5. Sinfoniekonzert

Märchenerzählungen
  • Igor Strawinsky by Pablo Picasso

ETTORE PRANDI (*1974)

Sinfonie Nr. 3 (UA)

MAX BRUCH (1838–1920)

Konzert für Klarinette, Viola und Orchester e-Moll op. 88

IGOR STRAWINSKY (1892–1971) 

Pétrouchka

 

Wieder einmal bringt das Meininger Staatstheater ein Werk zur Uraufführung! Diesmal ist es die 3. Sinfonie für Mezzosopran, Chor und Orchester des ehemaligen Meininger Studienleiters und Repetitors Ettore Prandi. Die Inspiration zu diesem Werk lieferte Siegfried Lenz‘ Novelle SCHWEIGEMINUTE, in der ein Schüler seine Liaison mit seiner Lehrerin Revue passieren lässt – während der Gedenkfeier für ebendiese Lehrerin, die bei einem Schiffsunglück ums Leben kam. Die Handlung spielt am Meer, einem Ort, zu dem sich auch der in Hamburg lebende Komponist hingezogen fühlt: „Das Meer fasziniert mich, aufgrund seiner Mischung aus Ruhe und Kraft, die wie bei einem Tsunami gnadenlos sein kann.“ Bereits seine 2. Sinfonie „Vineta“ hatte einen Bezug zum Meer, handelt es sich bei ‚Vineta‘ doch um eine verschwundene Insel in der Ostsee; uraufgeführt wurde sie zudem in Stralsund. In der dreisätzigen 3. Sinfonie ist das Meer nicht nur klangmalerisch zu hören, Prandi verwendete zwei Melodien aus zwei nordnorwegischen Volksliedern, die in veränderter Weise in der ganzen Sinfonie vorkommt. Tod und Trauer sind die zentralen Themen des Werks. Der Mittelsatz ist mit Gesang (Mezzosopran und Chor); er drückt die Nähe zur Natur aus und hat gleichzeitig etwas beinahe Rituelles. Die Texte stammen aus Bachs Matthäus-Passion und Actus tragicus sowie aus einem alten englischen Volkslied.

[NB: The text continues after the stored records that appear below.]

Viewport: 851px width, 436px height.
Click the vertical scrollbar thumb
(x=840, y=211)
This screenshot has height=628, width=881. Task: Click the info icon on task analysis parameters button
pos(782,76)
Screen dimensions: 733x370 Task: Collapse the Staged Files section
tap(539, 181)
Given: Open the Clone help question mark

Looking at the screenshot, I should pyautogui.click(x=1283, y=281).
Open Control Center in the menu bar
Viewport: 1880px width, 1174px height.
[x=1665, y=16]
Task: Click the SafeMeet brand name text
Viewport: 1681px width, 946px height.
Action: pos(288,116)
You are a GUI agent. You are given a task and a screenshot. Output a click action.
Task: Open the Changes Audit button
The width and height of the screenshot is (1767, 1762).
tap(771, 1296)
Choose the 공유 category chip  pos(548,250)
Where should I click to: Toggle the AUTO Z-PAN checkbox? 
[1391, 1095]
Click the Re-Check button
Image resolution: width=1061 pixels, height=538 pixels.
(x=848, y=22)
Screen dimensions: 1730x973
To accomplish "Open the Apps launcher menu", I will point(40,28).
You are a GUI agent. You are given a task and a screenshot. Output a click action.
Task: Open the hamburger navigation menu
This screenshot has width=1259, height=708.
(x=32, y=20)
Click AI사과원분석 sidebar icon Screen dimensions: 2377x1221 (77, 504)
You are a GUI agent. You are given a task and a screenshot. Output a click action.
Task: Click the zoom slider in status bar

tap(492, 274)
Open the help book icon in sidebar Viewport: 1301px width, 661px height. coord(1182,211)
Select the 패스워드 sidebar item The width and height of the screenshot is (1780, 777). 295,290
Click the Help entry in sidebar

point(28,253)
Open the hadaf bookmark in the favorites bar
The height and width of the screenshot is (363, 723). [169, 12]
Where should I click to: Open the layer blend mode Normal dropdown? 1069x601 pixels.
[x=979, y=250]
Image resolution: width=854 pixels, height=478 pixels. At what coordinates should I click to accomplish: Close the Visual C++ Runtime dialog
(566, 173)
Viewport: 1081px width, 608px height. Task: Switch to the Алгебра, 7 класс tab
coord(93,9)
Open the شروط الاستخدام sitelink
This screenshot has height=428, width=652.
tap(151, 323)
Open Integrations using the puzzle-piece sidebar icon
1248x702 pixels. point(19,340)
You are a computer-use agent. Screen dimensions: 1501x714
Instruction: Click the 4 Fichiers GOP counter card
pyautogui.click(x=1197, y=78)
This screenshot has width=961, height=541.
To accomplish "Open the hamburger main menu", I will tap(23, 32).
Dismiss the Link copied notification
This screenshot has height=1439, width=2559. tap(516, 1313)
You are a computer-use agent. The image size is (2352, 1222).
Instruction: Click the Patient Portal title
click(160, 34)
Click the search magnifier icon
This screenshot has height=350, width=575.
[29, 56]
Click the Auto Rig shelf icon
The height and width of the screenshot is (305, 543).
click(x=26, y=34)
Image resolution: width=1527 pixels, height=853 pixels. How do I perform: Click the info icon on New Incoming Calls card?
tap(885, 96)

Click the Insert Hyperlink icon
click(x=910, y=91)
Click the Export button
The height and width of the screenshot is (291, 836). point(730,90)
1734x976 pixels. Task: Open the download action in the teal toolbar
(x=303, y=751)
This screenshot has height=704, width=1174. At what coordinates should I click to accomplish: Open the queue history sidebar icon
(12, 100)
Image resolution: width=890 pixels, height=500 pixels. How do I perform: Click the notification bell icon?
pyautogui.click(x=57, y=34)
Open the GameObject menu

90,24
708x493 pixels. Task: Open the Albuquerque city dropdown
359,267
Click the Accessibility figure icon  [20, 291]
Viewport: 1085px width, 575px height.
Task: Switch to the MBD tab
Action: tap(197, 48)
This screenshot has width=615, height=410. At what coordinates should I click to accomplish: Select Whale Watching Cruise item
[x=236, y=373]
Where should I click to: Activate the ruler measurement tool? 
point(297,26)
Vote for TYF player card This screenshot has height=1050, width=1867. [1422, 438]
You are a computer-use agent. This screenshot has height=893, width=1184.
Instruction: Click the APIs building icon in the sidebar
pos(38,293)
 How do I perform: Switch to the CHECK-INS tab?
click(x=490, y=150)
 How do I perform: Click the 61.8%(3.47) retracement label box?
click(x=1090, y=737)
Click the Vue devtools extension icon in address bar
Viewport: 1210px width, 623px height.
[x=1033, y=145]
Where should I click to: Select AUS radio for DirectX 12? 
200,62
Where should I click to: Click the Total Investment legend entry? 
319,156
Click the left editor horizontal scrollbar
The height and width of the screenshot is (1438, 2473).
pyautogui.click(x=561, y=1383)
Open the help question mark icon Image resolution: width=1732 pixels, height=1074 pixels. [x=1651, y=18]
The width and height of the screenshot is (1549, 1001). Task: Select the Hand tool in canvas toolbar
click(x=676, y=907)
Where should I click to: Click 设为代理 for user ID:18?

Igor Strawinsky, dessen GESCHICHTE VOM SOLDATEN derzeit in den Kammerspielen zu erleben ist, erlangte mit seinen drei großen für die Ballets russes geschriebenen Balletten Weltruhm. Bevor er sich an das ebenso skandalträchtige wie bedeutsame LE SACRE DU PRINTEMPS machte, komponierte er 1911 sein wohl volkstümlichstes Werk: PÉTROUCHKA, ein Ballett um eine russische Jahrmarktpuppe, die zum Leben erweckt wird. „Beim Komponieren der Musik hatte ich das klare Bild einer plötzlich entfesselten Puppe im Kopf, die durch ihre Kaskaden von diabolischen Arpeggien die Geduld des Orchester überreizt, das ihr seinerseits mit drohenden Fanfaren antwortet. Es ergibt sich ein schrecklicher Krawall, der, auf dem Höhepunkt angekommen, mit dem schmerzhaften und klagenden Erschlaffen der armen Puppe endet. Als ich dieses bizarre Stück beendet hatte, suchte ich stundenlang, am Ufer des Genfer Sees spazierend, den Titel, der in einem einzigen Wort den Charakter meiner Musik und somit dieser Figur ausdrücken würde. Eines Tages sprang ich vor Freude in die Luft. Petruschka! Der ewige unglückliche Held aller Jahrmärkte, aller Länder! Das war gut, ich hatte meinen Titel gefunden!“, beschrieb Strawinsky wie er zu seiner Idee kam.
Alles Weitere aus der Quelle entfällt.